Spinlocks galore

Discussion of chess software programming and technical issues.

Moderators: hgm, Rebel, chrisw

User avatar
sje
Posts: 4675
Joined: Mon Mar 13, 2006 7:43 pm

Spinlocks galore

Post by sje »

A spinlock is preferred over a traditional mutex for situations where the contention rate is low and the lock time is short. These are relative terms of course, so some experimentation is needed to determine actual deployment strategy.

I've been working with using spinlocks to mediate access to a transposition table that holds partial movepath enumeration results. My tests have shown that there is a marked improvement when moving from a "lock the whole table" technique to a "lock a small table region" technique. Specifically, the program allocates a vector of 256 spinlocks and each spinlock is assigned to its own 1/256th region of the transposition table. Contention is low and locking an uncontested spinlock is very fast.

Why the magic number 256 for the table division? It's a power of two (handy for region splitting) and increasing the split count to 512 doesn't show any noticeable improvement.
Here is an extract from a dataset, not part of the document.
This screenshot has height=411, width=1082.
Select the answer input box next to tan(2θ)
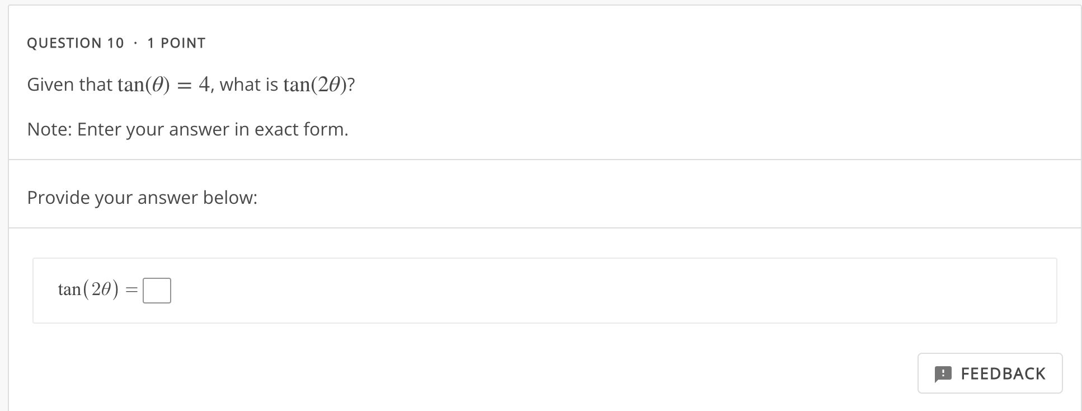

Next: Using the same spinlock table division idea for the other transposition tables.
User avatar
sje
Posts: 4675
Joined: Mon Mar 13, 2006 7:43 pm

Re: Spinlocks galore

Post by sje »

I have implemented the 256-way spinlock scheme for the main transposition table and have measured the timing results.

The slowdown due to locking is just under one percent. This might be improved by various hacks, but it looks pretty good at this point. This testing was done with Mac OS/X 10.6; performance under Linux could be better or worse depending on the underlying spinlock implementation.
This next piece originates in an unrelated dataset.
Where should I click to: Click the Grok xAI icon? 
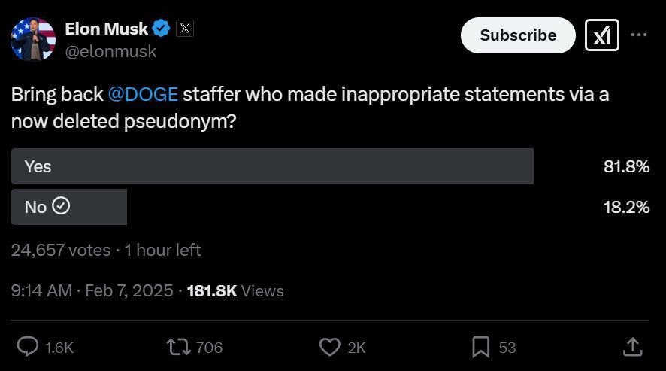coord(601,35)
Next: implementing the scheme for the evaluation transposition table and the pawn structure transposition table.
User avatar
sje
Posts: 4675
Joined: Mon Mar 13, 2006 7:43 pm

Re: Spinlocks galore

Post by sje »

The remaining transposition tables (evaluation, pawn structure, deep evaluation, tablebase) have been converted to the 256-way spinlock scheme and all appear to be working correctly. There is a very slight slowdown, but in return there is a guarantee of absolute thread safety done without assembly language or memory architecture assumptions.

In Symbolic, the deep evaluation code is a no-frills, limited depth search that provides a position score and it's used in place of internal iterative deepening for purposes of move ordering at certain nodes.

The tablebase subsystem actually has two sets of spinlocks. The first set guards the tablebase score transposition table in the same way that the other tables are guarded. The second set of locks corresponds to each possible tablebase file (280 in the current implementation) and guards against simultaneous stream operations on any given file.